Le Brésil a enregistré un afflux net de plus de 30 milliards de dollars d'investissements directs étrangers au cours de l'année jusqu'en mai, soit une baisse de près de 1,90 % par rapport à la même période en 2024.
La Banque centrale prévoit un afflux net d'IDE de 70 milliards de dollars US en 2025, soit 3,2 % du PIB et inférieur aux plus de 71 milliards de dollars US enregistrés l'année dernière. Le record a été atteint en 2022, lorsque 74,6 milliards de dollars US sont entrés dans le pays.
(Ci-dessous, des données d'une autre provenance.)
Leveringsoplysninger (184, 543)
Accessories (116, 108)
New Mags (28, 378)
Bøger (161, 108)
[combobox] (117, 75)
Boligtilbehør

Les Américains représentent environ un quart des nouveaux investissements étrangers au Brésil. Le pays, avec l'Espagne et le Portugal, s'est distingué en termes d'appétit pour les investissements étrangers entre 2018 et 2024, selon l'indice de confiance des IDE de Citi.
« Le Brésil a toujours bénéficié de flux d'IDE importants malgré de nombreux défis en matière de compétitivité. L'attractivité du pays repose sur son vaste marché intérieur, et la politique commerciale ne changera rien à cela », déclare Martinez de Fitch.
Une enquête récente de Bank of America indique que les entreprises n'ont pas l'intention de renforcer leurs stratégies de reshoring, c'est-à-dire de rapatrier leurs opérations dans leur pays d'origine, au-delà de la tendance récente due aux tarifs douaniers de Trump.
À leur tour, il peut y avoir davantage de délocalisations proches (échanges commerciaux entre pays plus proches) ou de délocalisations amicales (centralisation des affaires entre nations plus amies).
« C’est là que certains pays peuvent en bénéficier », explique Claudio Irigoyen, directeur de la recherche économique mondiale à la Bank of America (BofA), citant le Mexique et l’Inde comme exemples.
Pour l’ancien président de la Réserve fédérale de New York (Fed) , William Dudley, il est encore trop tôt pour tirer une évaluation, car personne ne sait où finira le régime tarifaire américain.
Mais une chose est sûre : les entreprises diversifieront leurs sources de production à la recherche de plus de flexibilité pour répondre aux poussées de protectionnisme commercial, dit-il.
« Les investissements ont une durée de vie qui s'étend sur plusieurs années. Et qui sait combien de temps ces tarifs resteront réellement en vigueur ? », demande Dudley.